Data-driven Parsing Evaluation for Child-Parent Interactions
Zoey Liu, Emily Prud'hommeaux

TL;DR
This paper introduces a large, annotated dependency treebank of naturalistic child and child-directed speech in English, aiming to evaluate the performance of dependency parsers across different ages and speech types.
Contribution
It provides the first extensive dependency treebank for child and child-directed speech, extending UD guidelines for conversational speech, and evaluates parser performance on this new dataset.
Findings
Parser performance varies with child age and speech type.
State-of-the-art parsers trained on written text perform differently on spoken child speech.

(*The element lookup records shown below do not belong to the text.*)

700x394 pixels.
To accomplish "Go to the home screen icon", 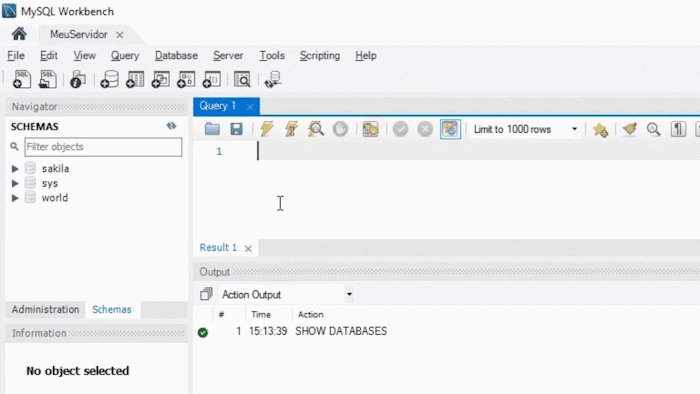I will (19, 34).
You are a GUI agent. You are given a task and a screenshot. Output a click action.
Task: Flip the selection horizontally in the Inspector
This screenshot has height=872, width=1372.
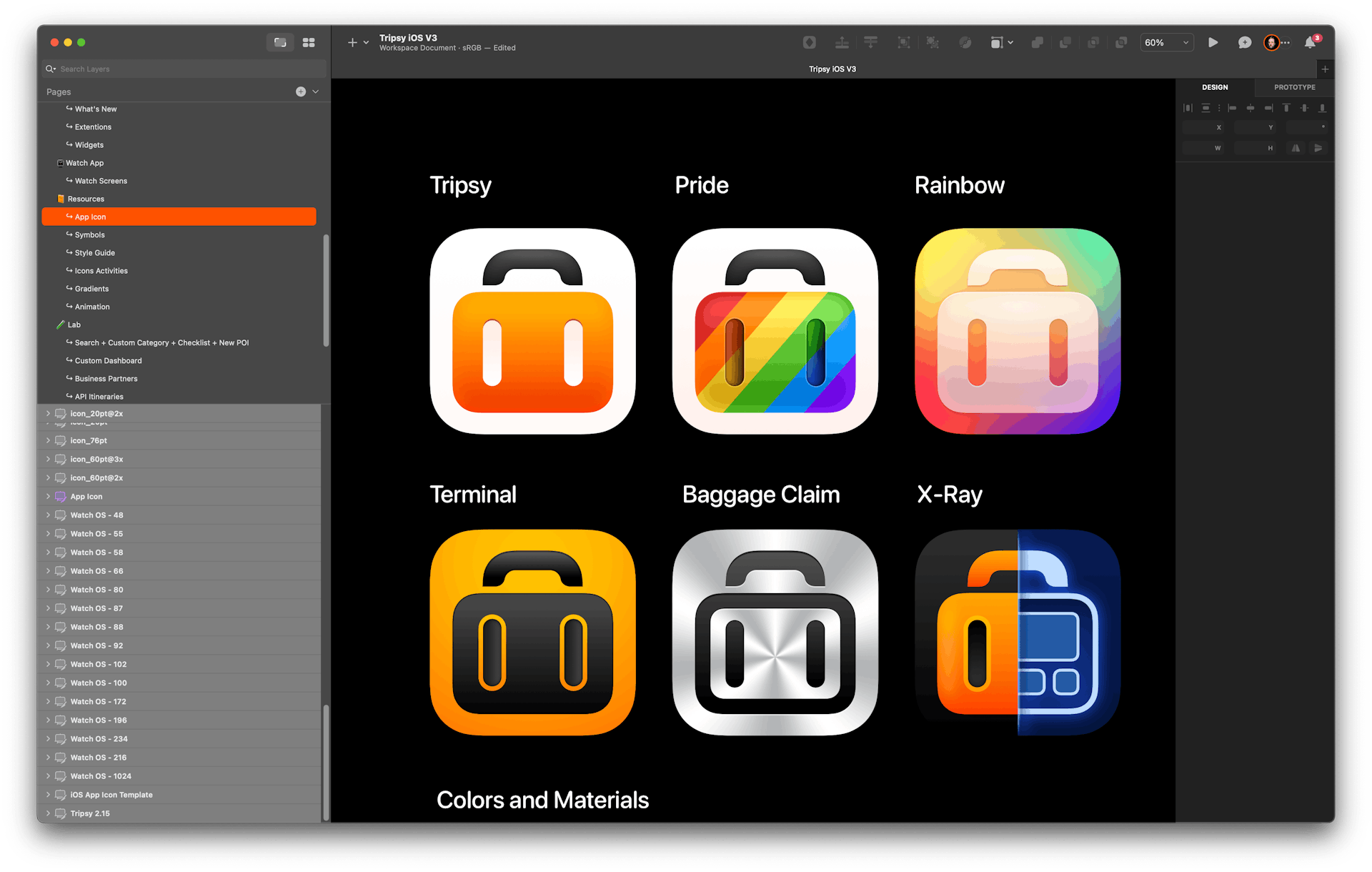click(1296, 148)
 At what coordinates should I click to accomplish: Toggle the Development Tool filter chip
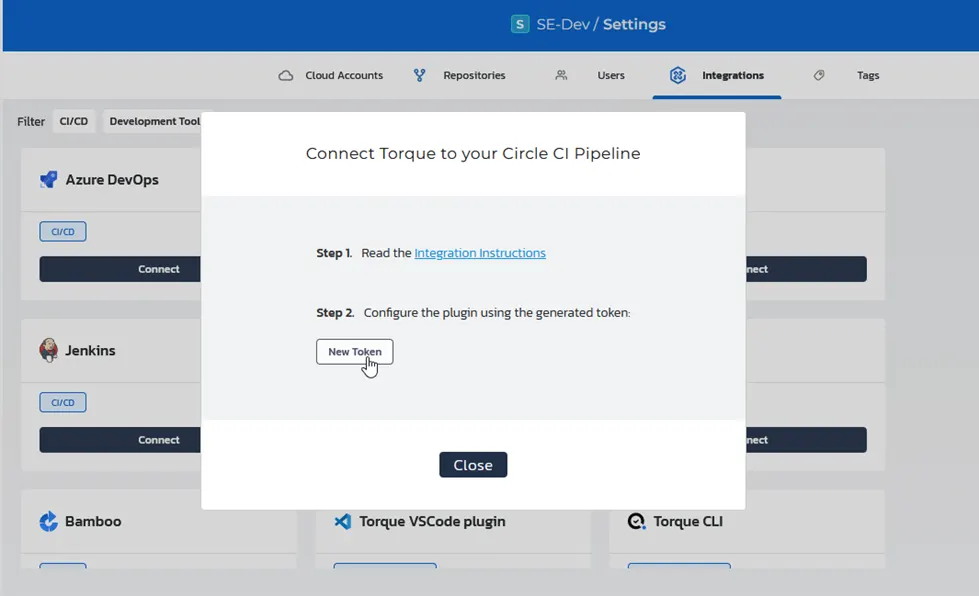(155, 120)
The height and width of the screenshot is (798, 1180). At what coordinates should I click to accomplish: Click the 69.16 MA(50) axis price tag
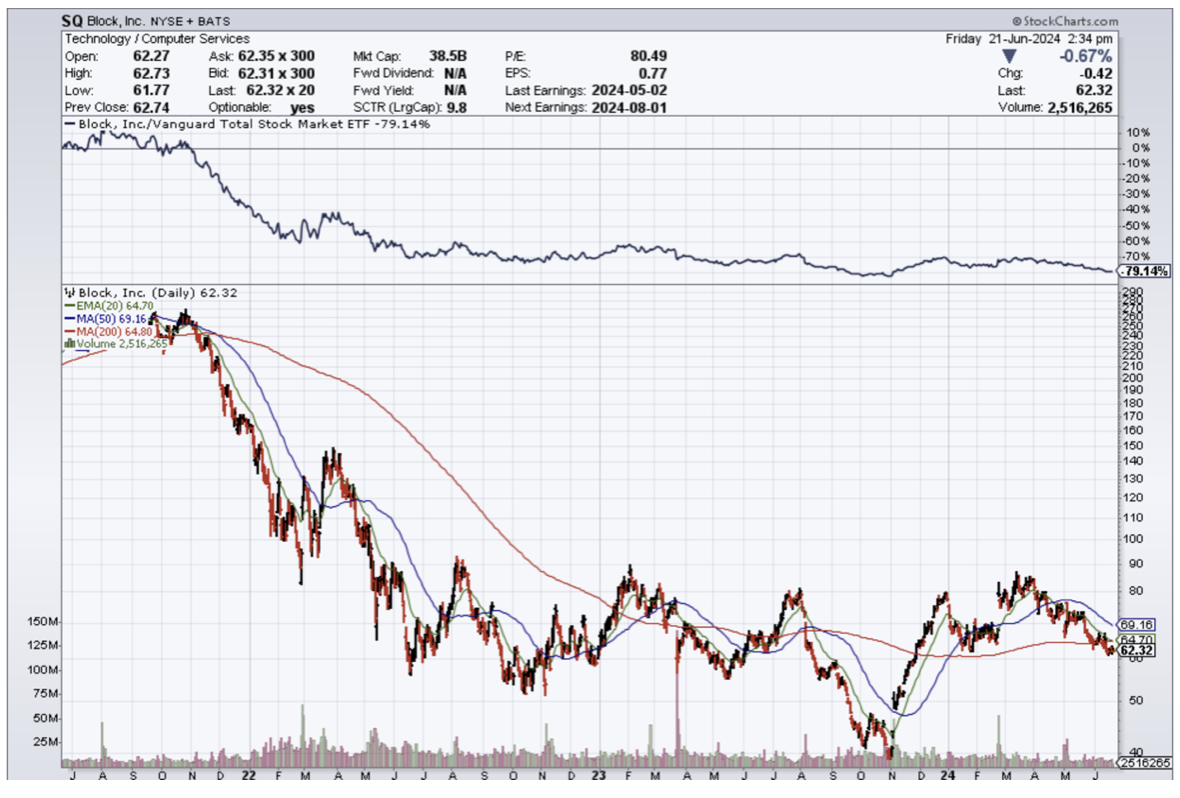click(1136, 623)
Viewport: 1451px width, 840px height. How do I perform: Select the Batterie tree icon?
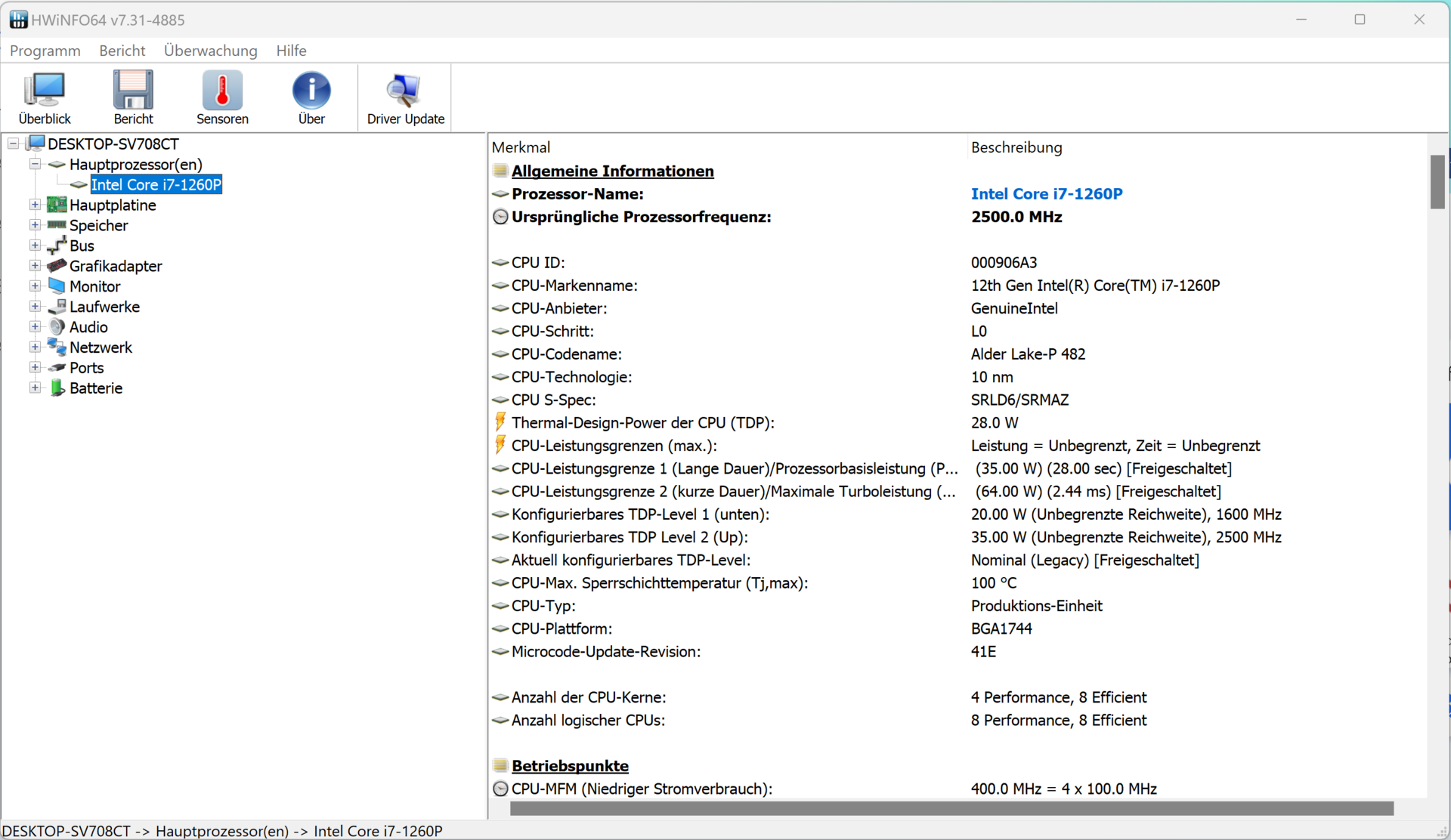(x=57, y=388)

The dataset enables future research on syntactic development and parser robustness.
Abstract
We present a syntactic dependency treebank for naturalistic child and child-directed speech in English (MacWhinney, 2000). Our annotations largely followed the guidelines of the Universal Dependencies project (UD (Zeman et al., 2022)), with detailed extensions to lexical/syntactic structures unique to conversational speech (in opposition to written texts). Compared to existing UD-style spoken treebanks as well as other dependency corpora of child-parent interactions specifically, our dataset is of (much) larger size (N of utterances = 44,744; N of words = 233, 907) and contains speech from a total of 10 children covering a wide age range (18-66 months). With this dataset, we ask: (1) How well would state-of-the-art dependency parsers, tailored for the written domain, perform for speech of different interlocutors in spontaneous conversations? (2) What is the relationship between parser…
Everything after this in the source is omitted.